What accounts for that oversight? The homeowners no doubt employ expensive help of all kinds to design, build, and maintain that very nice house in San Francisco. Possibly a security consultant as well? At least, we may be sure they get home security advice from the U.S. Capitol Police. And yet when an intruder came with a hammer, the only things he faced were cameras and alarms, none of which hindered him in the least.

It's as if all the people who gave security advice or sold services to the Pelosis have a repertoire that runs the gamut from A to B - cameras to alarms - and they have no idea what to do about a nut case who brings a hammer.  

Actually, judging by my own experience, that's exactly the way it is for all private sector security contractors and 90 percent of their government sector counterparts. 

At least the incident in San Francisco has reportedly raised questions about home security for Congress.
“Capitol Police Chief Tom Manger sent a memo to House offices on Saturday calling the attack “a somber reminder of the threats elected officials and families face in 2022” and outlining existing security resources that lawmakers have, including residential security assessments and law enforcement coordination.” 
-- snip -- 
“Congress has doled out money to help fortify the Capitol complex in the wake of the Jan. 6 attack. And, in response to pressure from lawmakers, members were informed earlier this year that the House sergeant-at-arms would cover up to $10,000 for security equipment at their homes.”

$10K is enough to pay for consumer grade home alarms, but once again it seems no one is thinking about actual physical barriers of the kind that can keep an attacker outside the house while alarms do their thing to get a police response started. 

The Capitol Police would be well advised to consult with their government partners a little more broadly and find some who have expertise in hard physical barriers - that is, with walls, doors, and windows - that delay forced-entry attacks. 

I'll get them started by pointing to a supplier of French doors that can resist tool attacks. There! As a public service, you can have that advice at no cost.
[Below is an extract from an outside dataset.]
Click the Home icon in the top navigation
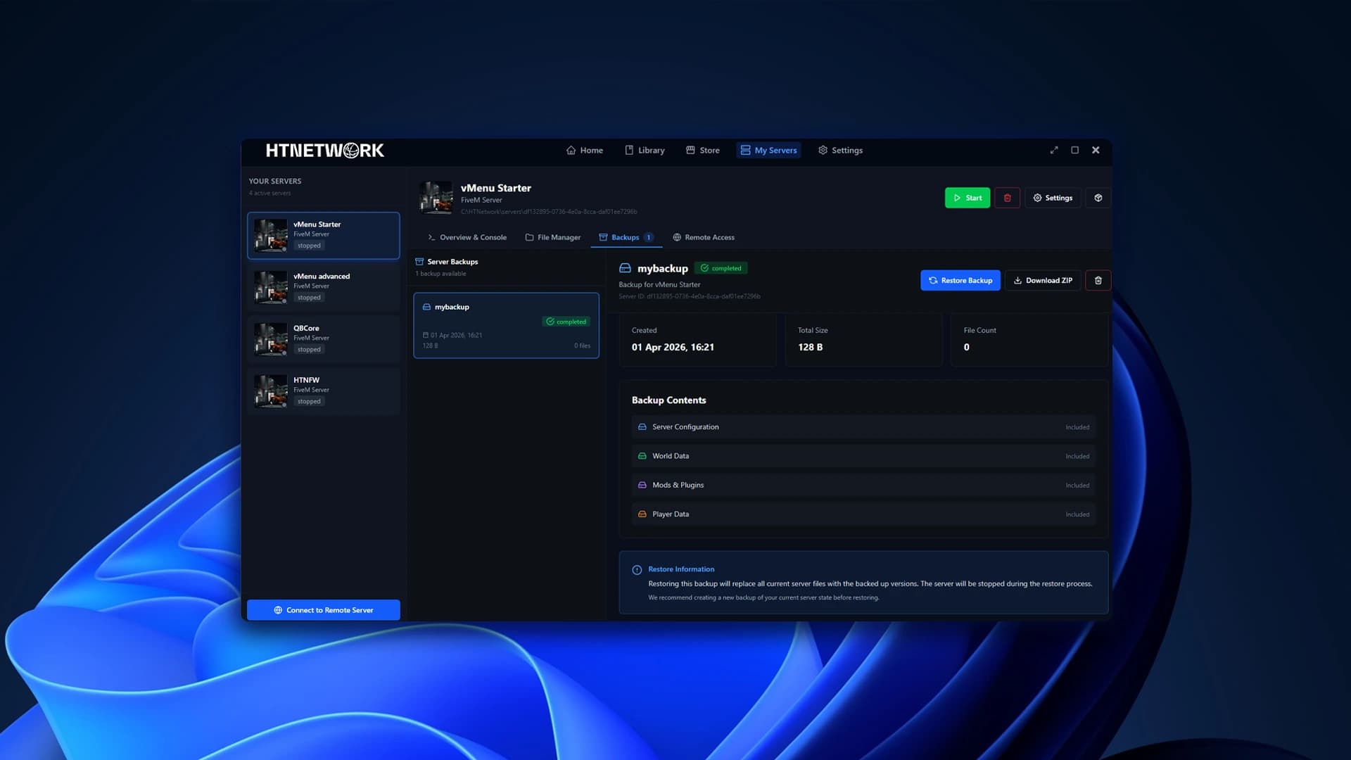coord(571,150)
Wednesday, November 2, 2022

Somebody Just Woke Up After a Long Deep Sleep

The ACLU must have set its alarm clock for one week before the mid-term elections, because just yesterday they opened their eyes and tweeted out that old bromide about what the First Amendment is for. 

Well, quite a bit has changed while they were asleep the past two years. Maybe they'll catch up on all that's gone on between DHS and the IT industry if and when control of the House and Senate flips to the Republicans.


She Used Her Personal Phone and Email For Official Business to Avoid Openness and Accountability?

Well, well, well. What's all this then? 

High government officials doing their official business over personal phones and personal email to avoid freedom of information laws, that's what. And in the case of fleeting PM Liz Truss - the Queen Slayer - that evasion may come back to bite her. 

Truss evidently lacks Hillary's willingness to simply lie and deny when caught breaking the law

It seems they have a lot to learn about modern democracy over there.

State Magazine Notes the Cost in Lives For 75 Years of Diplomacy in Pakistan

It's quite a good article, which you can read here:
One sobering statistic is that 19 U.S. civilian and military personnel have lost their lives in the line of duty, from terrorist attacks and in an airplane crash in Pakistan. Four died in a single day in 1979 when a mob attacked the old U.S. Embassy, trapping nearly 140 American and Pakistani employees and a journalist in a secure suite of rooms for hours as violent vandals ransacked and burned the compound in Islamabad. A Marine corporal died of a gunshot wound while observing the mob from a roof, an Army warrant officer perished in a fire in a residence building, and two Pakistani staff members died of asphyxiation elsewhere on the compound. 
Two Embassy employees died in a terrorist attack in 2002, two in 2006, three in 2008, one in 2009, three in 2010, and two as recently as 2016. Additionally, Ambassador Arnold Raphel and Army Brig. Gen. Herbert Wassom died in a plane explosion that also killed then-President Mohammad Zia ul-Haq in 1988.
That's quite a toll for maintaining a diplomatic presence and advancing our national interests in a country that is not currently having a war or revolution.